Türklerin en büyük tarihi destanı olan Oğuzname, Prof. Dr. Ahmet Bican Ercilasun tarafından farklı bir bakış açısıyla ele alındı. Oğuzname; tarihin derinliklerinde doğmuş, yakın yüzyıllara kadar yaşayıp gelmiş ve bütün Türk Dünyası'nın ortak mirası olmuştur. Oğuzname'de Sakalar, Hunlar, Kök Türkler, Karahanlılar vardır ve bunlar bütün Türk Dünyası'nın ortak tarihidir.
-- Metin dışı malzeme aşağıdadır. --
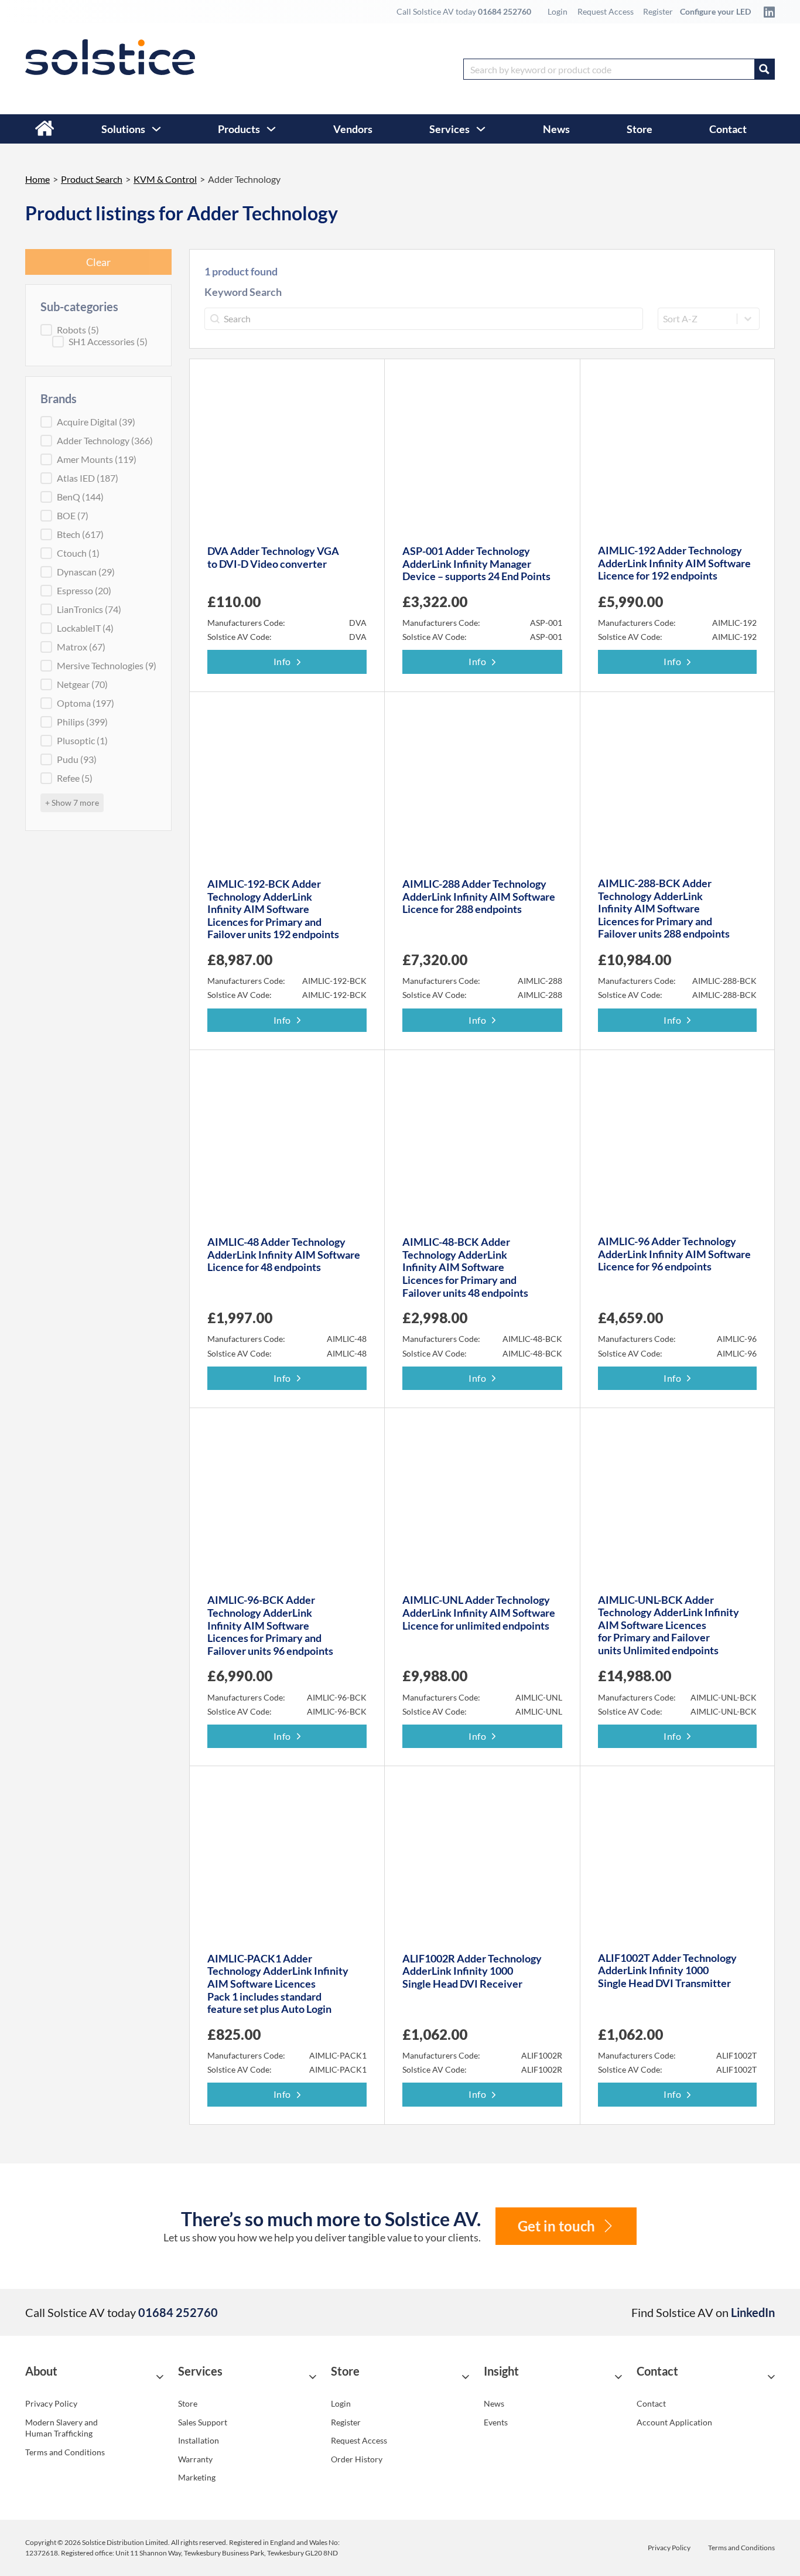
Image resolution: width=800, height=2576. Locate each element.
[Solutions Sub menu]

Uygur'un, Kıpçak'ın, Karluk'un, Kanglı'nın, Halaç'ın adlarını Oğuz Han vermiştir; bu boyların kurucularının hepsi de Oğuz Han'ın beyleridir ve bunların tamamı Türk Dünyası demektir.
Destan ve efsanelerin milletlerin şuur altlarına yüklenmiş büyük emelleri olduğunu vurgulayan Prof. Dr. Ahmet Bican Ercilasun, "Nehir Destan Oğuzname / Oguz Bitig" adlı bu önemli çalışmasında Oğuznamelerin yapısını bütünüyle mercek altına alıyor. Oğuzname'de geçen olay ve kahramanların hangi dönem ve katmanlara ait olduğunu, farklı dönemlere ait olay ve kahramanların ne zaman destanlaştığını tespit eden Prof. Dr. Ercilasun, 26 adet Oğuzname hakkında ayrıntılı bilgiler veriyor. Kitapta, Oğuznamelerin bugünkü yansımaları ile çağdaş sanat eserlerinde işlenen Oğuznameler de yer almakta.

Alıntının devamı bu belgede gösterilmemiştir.